---------- PASSAGE CITÉ

En 1969 (31 juillet-2 août), pour la première fois, un pape catholique foule le sol africain. Lors de son voyage à Kampala (Ouganda), Paul VI déclare que les Africains peuvent et doivent avoir un christianisme africain. En réponse, la SAC confie à Alioune Diop et au Camerounais Georges Ngango la mission d'obtenir du pape l'autorisation d'organiser les états généraux du christianisme africain. La SAC réunira à Abidjan (12-17 septembre 1977) plusieurs penseurs africains autour du thème “Civilisation noire et Église catholique”. En 1968, Alioune Diop réussit à régler le différend opposant Senghor au Centre Louis-Joseph Lebret fondé et dirigé par les prêtres dominicains de Dakar. Le 26 juin 1968, en effet, le président sénégalais avait envoyé une lettre au nonce apostolique de Dakar. Cette lettre regrettait le fait que “les pères dominicains, qui ont la direction morale des étudiants catholiques, se laissent diriger par eux dans des entreprises de subversion, téléguidées de Pékin”. Senghor souhaitait donc que les frères prêcheurs quittent le Sénégal avant le 31 juillet 1968 pour ne pas avoir à les expulser. C’est la médiation de Diop, début 1969, qui permit aux Dominicains de continuer leur apostolat dans la capitale sénégalaise.

--------------------

## LE PROBLÈME
Recopiez mot pour mot l'intégralité du passage sur Alioune Diop et l'Église catholique en Afrique.

---------- DONNÉES FOURNIES

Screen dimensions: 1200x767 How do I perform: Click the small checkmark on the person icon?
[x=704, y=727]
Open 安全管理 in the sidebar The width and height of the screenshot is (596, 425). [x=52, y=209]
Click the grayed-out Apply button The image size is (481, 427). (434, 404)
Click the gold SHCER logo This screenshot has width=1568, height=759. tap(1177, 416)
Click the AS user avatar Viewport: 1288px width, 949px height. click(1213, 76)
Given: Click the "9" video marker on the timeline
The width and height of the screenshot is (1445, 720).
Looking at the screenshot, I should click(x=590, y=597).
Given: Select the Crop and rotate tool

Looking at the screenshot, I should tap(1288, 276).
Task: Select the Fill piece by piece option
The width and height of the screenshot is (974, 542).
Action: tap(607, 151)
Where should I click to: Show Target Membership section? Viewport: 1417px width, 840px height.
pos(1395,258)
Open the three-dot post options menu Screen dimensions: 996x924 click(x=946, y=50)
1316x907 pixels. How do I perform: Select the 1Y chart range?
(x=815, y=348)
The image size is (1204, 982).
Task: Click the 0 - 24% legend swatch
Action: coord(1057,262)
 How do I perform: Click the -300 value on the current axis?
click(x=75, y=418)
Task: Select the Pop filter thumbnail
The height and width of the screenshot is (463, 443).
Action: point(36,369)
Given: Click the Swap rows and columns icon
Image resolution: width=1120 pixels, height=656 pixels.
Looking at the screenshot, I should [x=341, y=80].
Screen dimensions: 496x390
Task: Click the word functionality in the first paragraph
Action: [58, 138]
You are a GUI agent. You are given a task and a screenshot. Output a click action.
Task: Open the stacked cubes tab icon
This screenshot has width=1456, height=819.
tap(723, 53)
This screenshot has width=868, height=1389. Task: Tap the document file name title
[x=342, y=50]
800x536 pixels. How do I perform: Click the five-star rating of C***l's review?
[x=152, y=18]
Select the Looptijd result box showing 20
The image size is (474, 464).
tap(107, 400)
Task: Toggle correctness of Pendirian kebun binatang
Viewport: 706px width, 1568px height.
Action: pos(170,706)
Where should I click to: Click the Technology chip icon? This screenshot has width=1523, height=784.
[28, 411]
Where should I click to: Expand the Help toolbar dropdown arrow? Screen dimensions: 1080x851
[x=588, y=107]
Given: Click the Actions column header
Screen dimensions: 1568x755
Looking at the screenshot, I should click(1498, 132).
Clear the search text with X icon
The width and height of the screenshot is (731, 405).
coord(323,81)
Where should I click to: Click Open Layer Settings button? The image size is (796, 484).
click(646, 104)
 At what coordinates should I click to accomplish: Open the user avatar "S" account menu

--------------------

## RÉPONSE
En 1969 (31 juillet-2 août), pour la première fois, un pape catholique foule le sol africain. Lors de son voyage à Kampala (Ouganda), Paul VI déclare que les Africains peuvent et doivent avoir un christianisme africain. En réponse, la SAC confie à Alioune Diop et au Camerounais Georges Ngango la mission d'obtenir du pape l'autorisation d'organiser les états généraux du christianisme africain. La SAC réunira à Abidjan (12-17 septembre 1977) plusieurs penseurs africains autour du thème “Civilisation noire et Église catholique”. En 1968, Alioune Diop réussit à régler le différend opposant Senghor au Centre Louis-Joseph Lebret fondé et dirigé par les prêtres dominicains de Dakar. Le 26 juin 1968, en effet, le président sénégalais avait envoyé une lettre au nonce apostolique de Dakar. Cette lettre regrettait le fait que “les pères dominicains, qui ont la direction morale des étudiants catholiques, se laissent diriger par eux dans des entreprises de subversion, téléguidées de Pékin”. Senghor souhaitait donc que les frères prêcheurs quittent le Sénégal avant le 31 juillet 1968 pour ne pas avoir à les expulser. C’est la médiation de Diop, début 1969, qui permit aux Dominicains de continuer leur apostolat dans la capitale sénégalaise.